Saved entries:

--------------------------------------------------

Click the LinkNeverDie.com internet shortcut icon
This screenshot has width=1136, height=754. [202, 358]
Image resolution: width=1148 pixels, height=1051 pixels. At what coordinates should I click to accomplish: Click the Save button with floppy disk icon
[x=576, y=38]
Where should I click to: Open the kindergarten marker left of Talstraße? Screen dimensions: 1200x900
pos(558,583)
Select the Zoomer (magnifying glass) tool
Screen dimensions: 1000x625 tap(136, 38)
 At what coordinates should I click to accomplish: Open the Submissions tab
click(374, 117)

--------------------------------------------------

Activity ▸ The reply should consist of all the records, repeated exactly.

Answer for this exercise ▸
Click the LinkNeverDie.com internet shortcut icon
This screenshot has width=1136, height=754. [202, 358]
Image resolution: width=1148 pixels, height=1051 pixels. At what coordinates should I click to accomplish: Click the Save button with floppy disk icon
[x=576, y=38]
Where should I click to: Open the kindergarten marker left of Talstraße? Screen dimensions: 1200x900
pos(558,583)
Select the Zoomer (magnifying glass) tool
Screen dimensions: 1000x625 tap(136, 38)
 At what coordinates should I click to accomplish: Open the Submissions tab
click(374, 117)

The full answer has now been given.